The agreement with Libya is not the only case of externalisation of the EU’s borders.
“What happened last March on the border between Turkey and Greece showed how things work. It is enough to think that Greece was praised by the EU for barricading itself and resorting to systemic excessive violence towards migrant civilians, just as Turkey showed its blackmail power over the EU,” Napoli comments. “This situation, in the New Pact on Migration and Asylum, is crystallised. The modality of the agreements with third countries, the Pact says, is to finance the blockage of flows, without spending a word on the causes. The mechanism should be the opposite, because only stabilising the countries of departure and transit would produce results. Instead, the blocking of flows is financed, even linking the funding to a rewarding mechanism involving development cooperation. Yet the last decades have shown that no wall will stop the flows, but will only feed the organised crime that manages the trafficking”.
The same happens elsewhere, like in Niger, or Chad. “Elsewhere too, but it is not easy to know, because these agreements are not publicised, but are often hidden in parternships. Almost all of the Africa Fund is earmarked for these kinds of agreements, which then provide visa facilitation for countries that commit to blocking the flows. But it is enough to go beyond this narrative and investigate to discover the real situation,’ Napoli comments. ‘I am in contact with some refugees in Niger, kept confined in the desert, without access to adequate medical and psychological care, without access to education. A ghettoisation that violates the human, civil, economic and political rights of these people, while the EU has in its founding treaties respect for the dignity of the person. A person cannot be confined in a tent city in the desert, it is obvious that, put in these conditions, people would do anything and run any risk to get out of this situation.

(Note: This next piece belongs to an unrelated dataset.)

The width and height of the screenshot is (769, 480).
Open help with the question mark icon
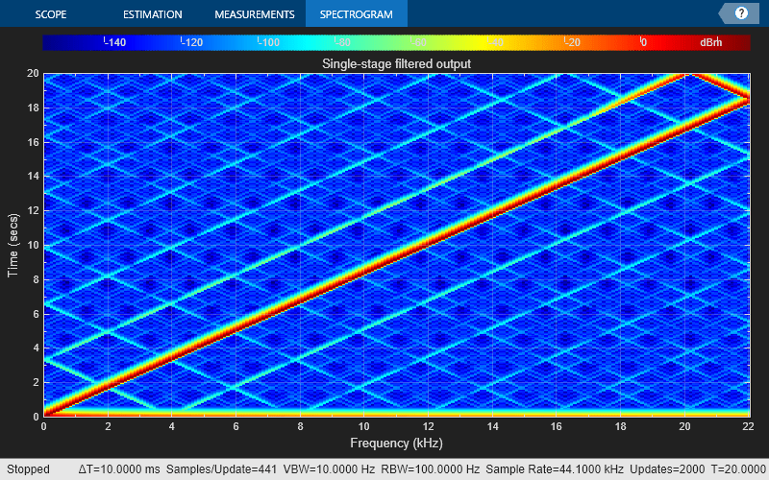click(741, 13)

A situation where confusion generally prevails. At the end of January, surprisingly (given that the conditions have been the same for years), the EU’s external border control agency, Frontex, abandoned operations in Hungary, condemned by the EU Court of Justice for failing to fulfil its obligations under EU immigration law.
“At the same time, however, Frontex is involved in rejections from Greece to Turkey,” comments Napoli, “in a deafening silence with respect to all those rafts on which women, children and vulnerable migrants are sent back to the Turkish coast under the eyes of Frontex. In general, it is absurd that in 2021 there is a lack of homogeneity in European procedures: an Afghan citizen can have subsidiary protection in Italy, even asylum, but be rejected in Sweden.
There is no shared procedure for asylum and flow management.
For all these reasons, the role of civil society remains fundamental, as demonstrated by the recent sentence of the Court of Rome for the “readmissions” from Italy to Slovenia to the detriment of migrants which exposed these people, including asylum seekers, to “inhuman and degrading treatment” along the Balkan route and to “torture” in Croatia, up to the refoulement in Bosnia-Herzegovina.
This case shows how advocacy is very important,” Napoli said. “If it had not been for all this awareness-raising and reporting, thanks to NGOs and associations that collected information and documentation along the Balkan route, material that allowed us to prepare an appeal, Italy would never have been convicted. It is important to shed light, to keep attention, to raise awareness in civil society about what is happening at the borders. And it is important to do so with a narrative that focuses on lives and people, not on numbers, which end up contributing to the dehumanisation of migrants.”